• Action item: The output should be limited to the line holding "[41. Не убивай] (354, 1288)" and the lines after it through the end of the entries, each restated exactly.
┌─ Data for analysis
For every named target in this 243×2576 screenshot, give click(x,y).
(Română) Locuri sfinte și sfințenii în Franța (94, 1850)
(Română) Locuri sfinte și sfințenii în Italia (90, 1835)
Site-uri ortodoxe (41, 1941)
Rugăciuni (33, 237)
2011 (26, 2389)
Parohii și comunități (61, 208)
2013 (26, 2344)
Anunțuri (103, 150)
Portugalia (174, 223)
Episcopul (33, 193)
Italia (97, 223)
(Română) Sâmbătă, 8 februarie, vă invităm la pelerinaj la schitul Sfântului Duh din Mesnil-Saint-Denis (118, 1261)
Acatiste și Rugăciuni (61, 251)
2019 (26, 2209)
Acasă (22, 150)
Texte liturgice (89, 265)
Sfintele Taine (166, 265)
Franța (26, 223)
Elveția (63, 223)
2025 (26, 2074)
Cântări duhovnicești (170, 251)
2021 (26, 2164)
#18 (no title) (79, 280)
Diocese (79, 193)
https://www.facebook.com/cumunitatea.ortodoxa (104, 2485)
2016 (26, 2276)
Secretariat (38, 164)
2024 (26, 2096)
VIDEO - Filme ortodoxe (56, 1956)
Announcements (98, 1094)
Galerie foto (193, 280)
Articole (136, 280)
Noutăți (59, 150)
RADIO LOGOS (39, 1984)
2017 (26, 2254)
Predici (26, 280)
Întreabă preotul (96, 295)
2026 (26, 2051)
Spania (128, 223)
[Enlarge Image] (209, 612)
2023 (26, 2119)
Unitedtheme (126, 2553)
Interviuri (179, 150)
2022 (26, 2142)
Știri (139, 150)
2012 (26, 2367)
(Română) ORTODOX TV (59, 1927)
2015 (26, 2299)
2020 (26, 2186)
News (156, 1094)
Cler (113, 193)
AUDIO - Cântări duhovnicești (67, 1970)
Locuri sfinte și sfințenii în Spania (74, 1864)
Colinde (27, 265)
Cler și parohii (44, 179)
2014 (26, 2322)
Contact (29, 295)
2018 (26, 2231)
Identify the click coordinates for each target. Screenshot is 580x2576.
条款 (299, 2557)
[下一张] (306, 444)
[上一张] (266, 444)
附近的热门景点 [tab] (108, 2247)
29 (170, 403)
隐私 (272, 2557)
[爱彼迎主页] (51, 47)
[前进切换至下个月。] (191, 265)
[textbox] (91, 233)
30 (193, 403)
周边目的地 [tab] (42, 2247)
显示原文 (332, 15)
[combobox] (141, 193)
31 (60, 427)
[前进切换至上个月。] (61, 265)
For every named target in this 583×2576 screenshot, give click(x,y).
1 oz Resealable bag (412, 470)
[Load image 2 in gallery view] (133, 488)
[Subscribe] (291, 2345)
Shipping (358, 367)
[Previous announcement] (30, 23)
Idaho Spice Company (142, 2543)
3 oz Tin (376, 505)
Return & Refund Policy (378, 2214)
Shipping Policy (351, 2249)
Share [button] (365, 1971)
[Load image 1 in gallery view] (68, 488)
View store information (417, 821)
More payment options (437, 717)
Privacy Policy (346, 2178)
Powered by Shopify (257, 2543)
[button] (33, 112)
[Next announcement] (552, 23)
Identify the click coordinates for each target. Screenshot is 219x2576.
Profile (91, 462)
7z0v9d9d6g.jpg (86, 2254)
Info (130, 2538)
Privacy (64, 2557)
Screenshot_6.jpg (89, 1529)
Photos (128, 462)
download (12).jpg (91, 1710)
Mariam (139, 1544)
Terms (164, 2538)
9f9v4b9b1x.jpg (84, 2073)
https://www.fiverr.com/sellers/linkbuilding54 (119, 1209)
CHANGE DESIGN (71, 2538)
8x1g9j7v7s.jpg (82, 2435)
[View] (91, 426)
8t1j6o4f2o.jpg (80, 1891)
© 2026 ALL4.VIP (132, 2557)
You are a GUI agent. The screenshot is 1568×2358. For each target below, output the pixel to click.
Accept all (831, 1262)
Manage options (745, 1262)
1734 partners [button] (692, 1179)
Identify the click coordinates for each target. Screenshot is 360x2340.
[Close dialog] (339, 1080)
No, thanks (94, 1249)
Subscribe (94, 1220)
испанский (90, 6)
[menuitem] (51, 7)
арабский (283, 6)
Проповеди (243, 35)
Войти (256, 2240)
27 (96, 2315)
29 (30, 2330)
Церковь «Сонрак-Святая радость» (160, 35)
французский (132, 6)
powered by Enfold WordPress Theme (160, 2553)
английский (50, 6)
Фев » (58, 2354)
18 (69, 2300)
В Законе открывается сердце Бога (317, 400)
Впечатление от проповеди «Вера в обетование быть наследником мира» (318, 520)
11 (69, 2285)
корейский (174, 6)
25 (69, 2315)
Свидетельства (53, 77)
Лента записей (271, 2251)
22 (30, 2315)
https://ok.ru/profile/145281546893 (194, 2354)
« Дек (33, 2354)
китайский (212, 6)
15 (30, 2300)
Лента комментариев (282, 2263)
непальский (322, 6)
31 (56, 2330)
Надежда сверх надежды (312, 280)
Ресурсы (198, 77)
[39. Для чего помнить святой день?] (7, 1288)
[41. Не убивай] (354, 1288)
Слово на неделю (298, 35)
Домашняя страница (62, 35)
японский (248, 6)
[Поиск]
└─
• Answer area:
[41. Не убивай] (354, 1288)
Слово на неделю (298, 35)
Домашняя страница (62, 35)
японский (248, 6)
[Поиск]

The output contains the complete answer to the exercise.